TASK DETAILS:
Please repeat exactly the lines below from the one containing "The width and" down to the one containing "Task: Disable Искать по рег. номеру checkbox", both included, and nothing else.

DATASET:
***

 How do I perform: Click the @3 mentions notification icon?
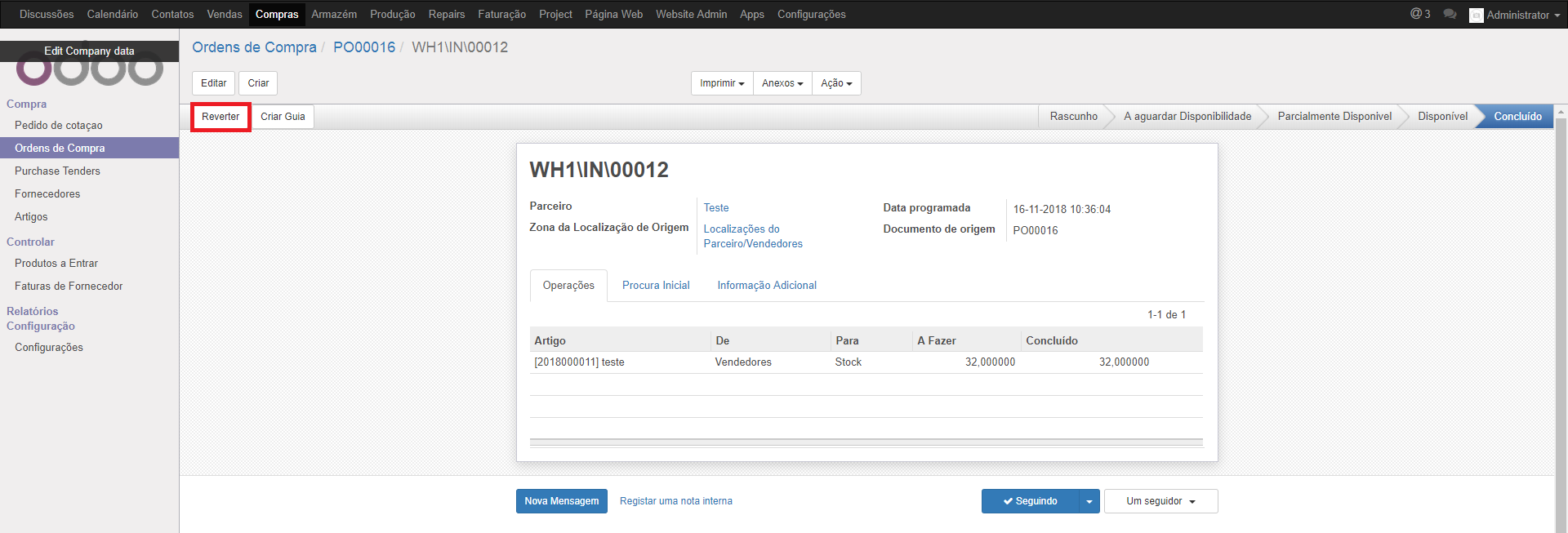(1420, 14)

***

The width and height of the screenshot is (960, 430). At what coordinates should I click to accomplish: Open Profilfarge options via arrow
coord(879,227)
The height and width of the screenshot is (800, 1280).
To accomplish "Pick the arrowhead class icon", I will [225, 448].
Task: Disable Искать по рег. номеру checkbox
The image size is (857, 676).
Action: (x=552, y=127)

***

TASK SOLUTION:
The width and height of the screenshot is (960, 430). At what coordinates should I click to accomplish: Open Profilfarge options via arrow
coord(879,227)
The height and width of the screenshot is (800, 1280).
To accomplish "Pick the arrowhead class icon", I will [225, 448].
Task: Disable Искать по рег. номеру checkbox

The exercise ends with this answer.